» **Record excerpts**
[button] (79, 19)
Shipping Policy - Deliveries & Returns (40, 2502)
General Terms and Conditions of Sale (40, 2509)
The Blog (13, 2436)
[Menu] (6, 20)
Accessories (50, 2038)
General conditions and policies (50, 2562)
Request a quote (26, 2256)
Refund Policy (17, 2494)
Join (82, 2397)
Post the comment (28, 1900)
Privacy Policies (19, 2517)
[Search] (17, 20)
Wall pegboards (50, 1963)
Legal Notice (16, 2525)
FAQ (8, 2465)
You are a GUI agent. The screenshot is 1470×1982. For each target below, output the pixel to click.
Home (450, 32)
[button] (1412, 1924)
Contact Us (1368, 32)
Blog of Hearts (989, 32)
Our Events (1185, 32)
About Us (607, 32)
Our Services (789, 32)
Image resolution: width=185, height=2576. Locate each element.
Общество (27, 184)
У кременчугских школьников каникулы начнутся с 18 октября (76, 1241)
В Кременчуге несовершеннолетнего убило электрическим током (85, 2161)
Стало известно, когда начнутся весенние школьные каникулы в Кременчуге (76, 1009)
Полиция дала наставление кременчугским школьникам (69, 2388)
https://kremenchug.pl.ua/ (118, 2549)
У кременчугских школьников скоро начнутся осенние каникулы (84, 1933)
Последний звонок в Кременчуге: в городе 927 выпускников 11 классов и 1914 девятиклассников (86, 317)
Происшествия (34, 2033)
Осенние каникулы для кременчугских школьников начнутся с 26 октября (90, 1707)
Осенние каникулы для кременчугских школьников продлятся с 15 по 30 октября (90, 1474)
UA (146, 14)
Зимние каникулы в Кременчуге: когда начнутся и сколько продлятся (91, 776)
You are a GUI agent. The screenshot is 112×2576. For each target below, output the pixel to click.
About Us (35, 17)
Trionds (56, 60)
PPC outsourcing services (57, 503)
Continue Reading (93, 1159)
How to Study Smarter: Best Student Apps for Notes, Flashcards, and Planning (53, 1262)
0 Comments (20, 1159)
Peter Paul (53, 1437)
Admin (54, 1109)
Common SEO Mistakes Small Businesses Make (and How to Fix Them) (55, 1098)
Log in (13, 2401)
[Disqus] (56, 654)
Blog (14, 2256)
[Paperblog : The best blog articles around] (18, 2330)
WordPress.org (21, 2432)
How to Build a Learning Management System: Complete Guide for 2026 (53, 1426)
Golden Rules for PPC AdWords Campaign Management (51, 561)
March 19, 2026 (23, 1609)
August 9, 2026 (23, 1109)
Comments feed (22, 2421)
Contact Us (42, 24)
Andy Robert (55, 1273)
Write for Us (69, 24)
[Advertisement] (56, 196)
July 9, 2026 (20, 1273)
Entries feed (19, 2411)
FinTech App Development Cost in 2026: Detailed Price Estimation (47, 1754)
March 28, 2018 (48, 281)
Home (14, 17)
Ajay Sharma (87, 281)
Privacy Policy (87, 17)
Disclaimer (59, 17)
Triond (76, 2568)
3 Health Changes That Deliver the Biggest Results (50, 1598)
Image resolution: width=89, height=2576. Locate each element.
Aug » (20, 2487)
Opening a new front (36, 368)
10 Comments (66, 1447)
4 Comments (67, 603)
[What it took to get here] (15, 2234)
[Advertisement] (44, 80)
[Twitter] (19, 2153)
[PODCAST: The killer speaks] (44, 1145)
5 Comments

» **What you will do**
In the entries above, find the line with "Стало известно, когда" and the line with "WordPress.org (21, 2432)", then set down exactly those two and every line between them, nothing else.

» **Your solution**
Стало известно, когда начнутся весенние школьные каникулы в Кременчуге (76, 1009)
Полиция дала наставление кременчугским школьникам (69, 2388)
https://kremenchug.pl.ua/ (118, 2549)
У кременчугских школьников скоро начнутся осенние каникулы (84, 1933)
Последний звонок в Кременчуге: в городе 927 выпускников 11 классов и 1914 девятиклассников (86, 317)
Происшествия (34, 2033)
Осенние каникулы для кременчугских школьников начнутся с 26 октября (90, 1707)
Осенние каникулы для кременчугских школьников продлятся с 15 по 30 октября (90, 1474)
UA (146, 14)
Зимние каникулы в Кременчуге: когда начнутся и сколько продлятся (91, 776)
You are a GUI agent. The screenshot is 112×2576. For each target below, output the pixel to click.
About Us (35, 17)
Trionds (56, 60)
PPC outsourcing services (57, 503)
Continue Reading (93, 1159)
How to Study Smarter: Best Student Apps for Notes, Flashcards, and Planning (53, 1262)
0 Comments (20, 1159)
Peter Paul (53, 1437)
Admin (54, 1109)
Common SEO Mistakes Small Businesses Make (and How to Fix Them) (55, 1098)
Log in (13, 2401)
[Disqus] (56, 654)
Blog (14, 2256)
[Paperblog : The best blog articles around] (18, 2330)
WordPress.org (21, 2432)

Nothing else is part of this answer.